* [SHORT TASK] Which lines in the entries below contain the string "show"? Copy each of those lines, treating uppercase and lowercase as different.

[Source data]
--------------------
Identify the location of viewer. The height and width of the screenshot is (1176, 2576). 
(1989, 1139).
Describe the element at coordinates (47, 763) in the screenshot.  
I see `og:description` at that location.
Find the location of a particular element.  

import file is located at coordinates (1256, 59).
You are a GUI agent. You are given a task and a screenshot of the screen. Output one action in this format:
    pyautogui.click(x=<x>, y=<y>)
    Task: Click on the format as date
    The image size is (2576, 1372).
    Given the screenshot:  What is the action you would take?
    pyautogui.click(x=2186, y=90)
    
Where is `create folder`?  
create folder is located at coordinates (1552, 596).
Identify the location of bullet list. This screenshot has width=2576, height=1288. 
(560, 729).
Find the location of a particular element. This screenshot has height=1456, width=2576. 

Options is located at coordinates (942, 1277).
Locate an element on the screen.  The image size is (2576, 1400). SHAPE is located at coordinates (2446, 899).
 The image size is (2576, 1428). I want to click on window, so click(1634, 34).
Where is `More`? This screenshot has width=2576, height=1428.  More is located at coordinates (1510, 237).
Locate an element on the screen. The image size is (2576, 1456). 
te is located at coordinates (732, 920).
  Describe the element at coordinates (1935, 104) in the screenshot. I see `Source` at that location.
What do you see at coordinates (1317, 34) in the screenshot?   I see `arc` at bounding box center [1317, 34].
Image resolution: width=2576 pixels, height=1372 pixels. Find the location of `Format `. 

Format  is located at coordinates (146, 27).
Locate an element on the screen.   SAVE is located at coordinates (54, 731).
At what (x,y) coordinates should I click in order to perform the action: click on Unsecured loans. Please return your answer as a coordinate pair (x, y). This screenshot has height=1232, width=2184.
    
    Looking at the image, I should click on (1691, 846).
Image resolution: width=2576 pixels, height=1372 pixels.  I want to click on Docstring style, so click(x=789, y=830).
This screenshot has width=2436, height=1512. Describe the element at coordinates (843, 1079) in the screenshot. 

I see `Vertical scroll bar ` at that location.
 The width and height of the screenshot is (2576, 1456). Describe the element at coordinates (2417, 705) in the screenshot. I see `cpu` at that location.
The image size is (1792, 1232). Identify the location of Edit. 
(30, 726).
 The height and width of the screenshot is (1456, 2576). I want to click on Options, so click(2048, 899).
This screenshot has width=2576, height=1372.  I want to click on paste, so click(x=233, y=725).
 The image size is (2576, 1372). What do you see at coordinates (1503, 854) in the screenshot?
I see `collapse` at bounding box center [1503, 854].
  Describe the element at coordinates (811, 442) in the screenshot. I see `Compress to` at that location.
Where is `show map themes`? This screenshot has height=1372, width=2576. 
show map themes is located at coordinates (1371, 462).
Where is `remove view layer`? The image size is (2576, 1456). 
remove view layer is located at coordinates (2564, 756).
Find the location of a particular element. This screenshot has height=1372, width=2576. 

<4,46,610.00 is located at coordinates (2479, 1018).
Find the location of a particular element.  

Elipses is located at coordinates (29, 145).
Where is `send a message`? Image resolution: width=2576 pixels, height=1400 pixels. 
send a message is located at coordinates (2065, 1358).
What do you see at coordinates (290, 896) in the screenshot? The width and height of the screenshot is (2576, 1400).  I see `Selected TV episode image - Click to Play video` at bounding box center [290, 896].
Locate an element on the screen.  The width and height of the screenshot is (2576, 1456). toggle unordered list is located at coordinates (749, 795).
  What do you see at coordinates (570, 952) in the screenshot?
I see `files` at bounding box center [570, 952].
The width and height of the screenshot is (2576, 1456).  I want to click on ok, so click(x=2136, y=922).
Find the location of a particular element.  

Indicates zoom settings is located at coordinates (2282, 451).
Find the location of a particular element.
--------------------
* [EXERCISE SOLUTION]
Where is `show map themes`? This screenshot has height=1372, width=2576. 
show map themes is located at coordinates (1371, 462).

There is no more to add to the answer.